TAIPEI, Taiwan — Guam is within China’s military strike reach with new missiles and bomber aircraft capabilities that demonstrate China’s continued efforts to neutralize America’s ability to come to the aid of its allies and friends in the region, according to a May 10 report by the U.S.-China Economic and Security Review Commission (USCC).
The report, “China’s Expanding Ability to Conduct Conventional Missile Strikes on Guam,” states that, though a US territory, neutralizing Guam makes perfect sense from a Chinese military perspective. The island is home to two U.S. military facilities — Apra Naval Base and Andersen Air Force Base — with 6,000 personnel. Guam supports rotations of B-1, B-2 and B-52 bomber aircraft, as well as F-15, F-16, and F-22 fighter aircraft. The storage facilities are ample with 66 million gallons of aviation fuel and 100,000 bombs.

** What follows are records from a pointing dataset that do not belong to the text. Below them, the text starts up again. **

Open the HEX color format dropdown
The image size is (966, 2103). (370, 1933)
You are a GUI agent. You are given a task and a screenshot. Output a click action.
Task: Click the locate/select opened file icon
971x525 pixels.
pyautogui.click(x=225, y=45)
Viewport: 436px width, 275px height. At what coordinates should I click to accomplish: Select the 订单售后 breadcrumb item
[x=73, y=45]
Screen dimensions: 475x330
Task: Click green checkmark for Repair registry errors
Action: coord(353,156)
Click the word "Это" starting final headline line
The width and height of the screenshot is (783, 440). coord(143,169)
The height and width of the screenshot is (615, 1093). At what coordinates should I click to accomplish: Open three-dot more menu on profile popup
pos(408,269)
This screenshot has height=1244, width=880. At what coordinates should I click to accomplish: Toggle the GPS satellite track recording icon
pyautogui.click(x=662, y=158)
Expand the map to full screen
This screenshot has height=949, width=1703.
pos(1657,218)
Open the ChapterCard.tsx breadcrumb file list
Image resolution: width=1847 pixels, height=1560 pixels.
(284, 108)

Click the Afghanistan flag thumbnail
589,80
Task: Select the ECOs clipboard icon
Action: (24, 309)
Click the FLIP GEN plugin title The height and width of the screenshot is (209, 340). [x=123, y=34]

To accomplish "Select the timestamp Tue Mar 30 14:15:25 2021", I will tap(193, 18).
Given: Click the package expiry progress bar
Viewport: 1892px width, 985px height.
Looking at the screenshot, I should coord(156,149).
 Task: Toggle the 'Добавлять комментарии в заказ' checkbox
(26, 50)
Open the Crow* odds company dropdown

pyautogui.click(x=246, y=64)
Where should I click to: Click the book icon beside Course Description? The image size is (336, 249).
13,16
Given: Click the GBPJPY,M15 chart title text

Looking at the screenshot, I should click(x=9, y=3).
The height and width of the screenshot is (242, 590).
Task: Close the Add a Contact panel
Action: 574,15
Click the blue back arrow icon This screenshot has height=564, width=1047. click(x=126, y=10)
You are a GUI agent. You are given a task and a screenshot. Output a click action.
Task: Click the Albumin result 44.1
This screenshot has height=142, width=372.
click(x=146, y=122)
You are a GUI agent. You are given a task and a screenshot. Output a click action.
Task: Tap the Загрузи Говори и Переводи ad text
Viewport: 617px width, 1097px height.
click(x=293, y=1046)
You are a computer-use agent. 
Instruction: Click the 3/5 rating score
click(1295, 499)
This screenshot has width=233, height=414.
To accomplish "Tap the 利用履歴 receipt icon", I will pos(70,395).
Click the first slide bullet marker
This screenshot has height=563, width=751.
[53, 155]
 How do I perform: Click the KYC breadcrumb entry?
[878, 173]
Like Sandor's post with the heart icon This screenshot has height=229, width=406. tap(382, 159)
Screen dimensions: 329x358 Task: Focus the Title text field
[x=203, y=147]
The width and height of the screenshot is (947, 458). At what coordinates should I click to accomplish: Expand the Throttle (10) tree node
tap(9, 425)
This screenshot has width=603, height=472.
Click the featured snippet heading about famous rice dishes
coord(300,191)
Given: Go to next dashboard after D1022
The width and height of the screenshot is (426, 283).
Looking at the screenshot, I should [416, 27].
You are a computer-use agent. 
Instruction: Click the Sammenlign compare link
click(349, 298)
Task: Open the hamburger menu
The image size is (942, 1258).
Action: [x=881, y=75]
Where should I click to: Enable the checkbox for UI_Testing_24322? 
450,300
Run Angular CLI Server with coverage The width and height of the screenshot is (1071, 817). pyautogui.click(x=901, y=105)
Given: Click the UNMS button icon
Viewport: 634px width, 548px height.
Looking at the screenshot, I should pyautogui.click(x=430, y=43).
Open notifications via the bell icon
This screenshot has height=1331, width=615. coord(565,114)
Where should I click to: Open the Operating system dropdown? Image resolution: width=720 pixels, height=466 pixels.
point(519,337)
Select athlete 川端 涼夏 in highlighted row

In a contingency in which Beijing sought to disrupt a US intervention and was able to fire sufficient numbers of intermediate-range ballistic missiles (IRBM), land-attack cruise missiles (LACM), anti-ship ballistic missiles (ASBM) and anti-ship cruise missiles (ASCM), the bases and assets located on Guam would be held at risk, according to the report’s author, Jordan Wilson, USCC policy analyst on security and foreign affairs.
“Besides potentially depriving the United States of specific strike assets, such attacks could disrupt its region-wide response effort — closing runways, reducing aerial and naval basing capacity, complicating the operating environment for U.S. ships, and shutting down key logistics and repair infrastructure,” he wrote.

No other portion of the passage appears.